THREE
Dancers
When I arrived, the courtyard was deserted
again, and the entrance-curtain to Eleuia’s room hung forlornly in
the breeze. But from the other set of rooms – Zollin’s – came
light, and the slow, steady beat of a drum. Music, at this
hour?
I pulled aside the curtain, and took a look
inside.
In a wide room much like Eleuia’s, two young
adolescents went through the motions of a dance. One was tall, her
hair cascading down her back, and the seashell anklets she wore
chimed with each of her slow gestures. The other wove her way
between the tall one’s movements, like water flowing through stone.

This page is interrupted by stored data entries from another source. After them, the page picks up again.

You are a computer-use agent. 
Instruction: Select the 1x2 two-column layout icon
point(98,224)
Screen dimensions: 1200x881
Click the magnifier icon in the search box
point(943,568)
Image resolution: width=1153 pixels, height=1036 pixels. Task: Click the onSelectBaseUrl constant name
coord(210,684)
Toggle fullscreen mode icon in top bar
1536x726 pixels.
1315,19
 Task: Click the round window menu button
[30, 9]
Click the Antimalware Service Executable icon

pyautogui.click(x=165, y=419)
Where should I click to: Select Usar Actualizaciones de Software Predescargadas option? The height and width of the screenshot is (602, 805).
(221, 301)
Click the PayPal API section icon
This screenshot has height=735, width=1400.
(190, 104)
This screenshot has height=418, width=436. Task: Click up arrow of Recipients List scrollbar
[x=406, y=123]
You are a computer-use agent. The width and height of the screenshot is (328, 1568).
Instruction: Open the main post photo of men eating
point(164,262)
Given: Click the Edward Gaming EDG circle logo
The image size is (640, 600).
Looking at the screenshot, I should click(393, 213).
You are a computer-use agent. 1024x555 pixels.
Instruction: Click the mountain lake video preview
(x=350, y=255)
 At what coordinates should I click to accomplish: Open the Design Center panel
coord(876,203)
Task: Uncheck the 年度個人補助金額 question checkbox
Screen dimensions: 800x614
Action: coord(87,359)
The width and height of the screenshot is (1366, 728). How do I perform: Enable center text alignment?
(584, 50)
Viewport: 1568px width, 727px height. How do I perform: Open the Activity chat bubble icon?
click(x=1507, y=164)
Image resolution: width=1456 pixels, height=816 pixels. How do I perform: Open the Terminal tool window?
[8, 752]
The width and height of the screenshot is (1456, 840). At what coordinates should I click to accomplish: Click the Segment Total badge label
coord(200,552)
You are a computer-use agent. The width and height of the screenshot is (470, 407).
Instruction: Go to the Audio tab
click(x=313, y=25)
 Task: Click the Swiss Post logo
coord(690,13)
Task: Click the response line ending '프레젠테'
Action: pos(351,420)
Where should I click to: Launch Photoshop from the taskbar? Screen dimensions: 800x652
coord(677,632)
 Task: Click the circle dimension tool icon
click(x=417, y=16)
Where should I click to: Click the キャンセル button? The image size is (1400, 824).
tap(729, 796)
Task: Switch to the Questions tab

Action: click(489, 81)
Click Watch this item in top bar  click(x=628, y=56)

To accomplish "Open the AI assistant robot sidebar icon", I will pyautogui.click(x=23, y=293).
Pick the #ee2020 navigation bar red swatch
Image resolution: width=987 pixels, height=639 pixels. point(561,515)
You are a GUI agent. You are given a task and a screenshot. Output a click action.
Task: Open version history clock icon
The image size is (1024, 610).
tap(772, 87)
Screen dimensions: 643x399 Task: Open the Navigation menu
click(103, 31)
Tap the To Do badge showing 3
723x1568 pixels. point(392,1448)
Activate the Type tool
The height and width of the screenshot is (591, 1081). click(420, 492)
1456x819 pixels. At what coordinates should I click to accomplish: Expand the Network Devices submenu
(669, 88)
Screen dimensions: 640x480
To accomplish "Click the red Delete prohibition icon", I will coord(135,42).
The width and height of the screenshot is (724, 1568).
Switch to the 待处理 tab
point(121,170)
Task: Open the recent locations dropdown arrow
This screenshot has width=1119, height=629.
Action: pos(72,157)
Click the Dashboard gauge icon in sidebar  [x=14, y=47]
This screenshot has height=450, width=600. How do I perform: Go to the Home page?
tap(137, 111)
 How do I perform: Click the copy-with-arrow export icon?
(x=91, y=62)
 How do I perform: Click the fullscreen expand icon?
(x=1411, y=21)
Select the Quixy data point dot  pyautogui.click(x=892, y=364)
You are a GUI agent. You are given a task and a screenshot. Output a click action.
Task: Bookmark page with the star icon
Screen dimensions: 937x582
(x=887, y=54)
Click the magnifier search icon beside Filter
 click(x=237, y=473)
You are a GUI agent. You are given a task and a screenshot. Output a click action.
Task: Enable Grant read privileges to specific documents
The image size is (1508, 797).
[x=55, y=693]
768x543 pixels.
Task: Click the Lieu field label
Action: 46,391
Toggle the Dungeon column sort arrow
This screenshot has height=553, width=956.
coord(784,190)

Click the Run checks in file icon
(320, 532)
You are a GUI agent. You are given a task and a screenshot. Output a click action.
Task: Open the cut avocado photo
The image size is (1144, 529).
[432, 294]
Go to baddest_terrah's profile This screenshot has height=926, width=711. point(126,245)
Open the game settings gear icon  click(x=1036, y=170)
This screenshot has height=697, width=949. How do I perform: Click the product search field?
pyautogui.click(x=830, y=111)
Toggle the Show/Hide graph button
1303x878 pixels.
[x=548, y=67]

It was not all effortless: beads of sweat ran down the first
dancer’s face, and the other one kept whispering under her breath,
counting the paces.
The drum-beater was older than either of her
dancers: her seamed face had seen many a year, and she kept up her
rhythm, even though her eyes were focused on the girls. Smoke hung
in the room: copal incense, melding with the odour of sweat in an
intoxicating mixture.
I released the curtain. The chime of the bells
crashed into the music, a jarring sound that made both dancers come
to a halt. The drum-beater laid her instrument on the ground, and
looked at me, appraising me in a manner eerily reminiscent of
Ceyaxochitl. It was very uncomfortable.
”Priestess Zollin?” I asked her. “I am
Acatl.”
The drummer nodded. She turned, briefly, to the
girls, “That was good. But not enough. A dance should be done
without thinking, in much the same way that you breathe.” She waved
a dismissive hand. “We’ll practise again tomorrow.”
The girls remained standing where they were,
staring at me in fascination.
The older woman’s full attention was on me.
“The High Priest for the Dead, I suppose. Come to question me. I’ve
had the Guardian already, you know, and you’ve already arrested a
culprit. I don’t see what good it will do.”
She was sharp. Used to getting her own way, to
the point of discarding Neutemoc as of no importance to her.
Already, I longed to break some of that pride. She was also
singularly unworried, if she could dispense music lessons in the
middle of the night, with one of her priestesses missing, or
killed.
”One of your priestesses has vanished,” I said.
“Doesn’t that–”
She shrugged. “Why should it interfere with the
running of this house? I grieve for Eleuia” – that was the worst
lie I’d ever heard, for she made no effort to inflect any of those
words, or to put sadness on her face – “but she was only one woman.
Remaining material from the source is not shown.